What is required: Please turn the data into a JSON list of strings with one string per line, leaving out blank lines. Begin at the line that contains "Viewport: 1200px width, 630px" and stop after the line that contains "Click the red".

===== Supplied information =====

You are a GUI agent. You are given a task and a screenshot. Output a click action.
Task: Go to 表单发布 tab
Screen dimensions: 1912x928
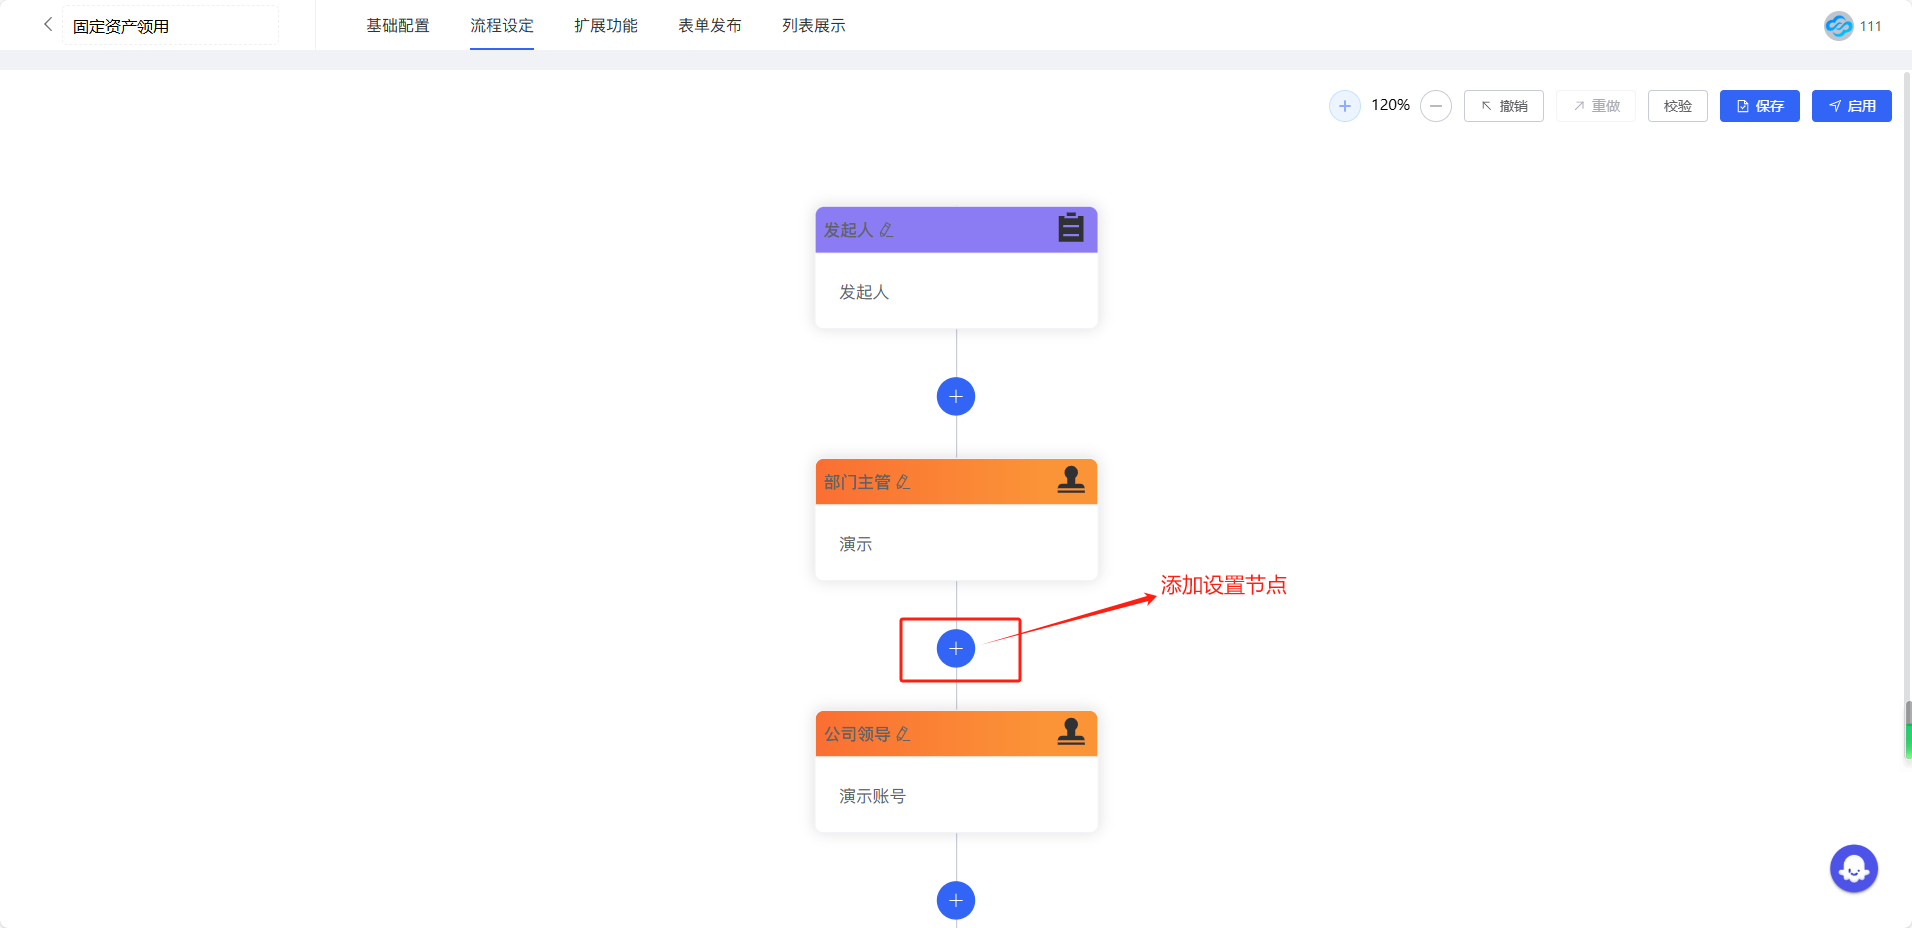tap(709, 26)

=====
===== Supplied information =====

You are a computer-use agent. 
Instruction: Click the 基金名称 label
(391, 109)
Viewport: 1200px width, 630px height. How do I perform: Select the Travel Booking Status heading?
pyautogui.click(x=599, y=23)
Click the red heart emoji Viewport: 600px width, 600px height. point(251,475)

=====

Exercise result:
[
  "Viewport: 1200px width, 630px height. How do I perform: Select the Travel Booking Status heading?",
  "pyautogui.click(x=599, y=23)",
  "Click the red heart emoji Viewport: 600px width, 600px height. point(251,475)"
]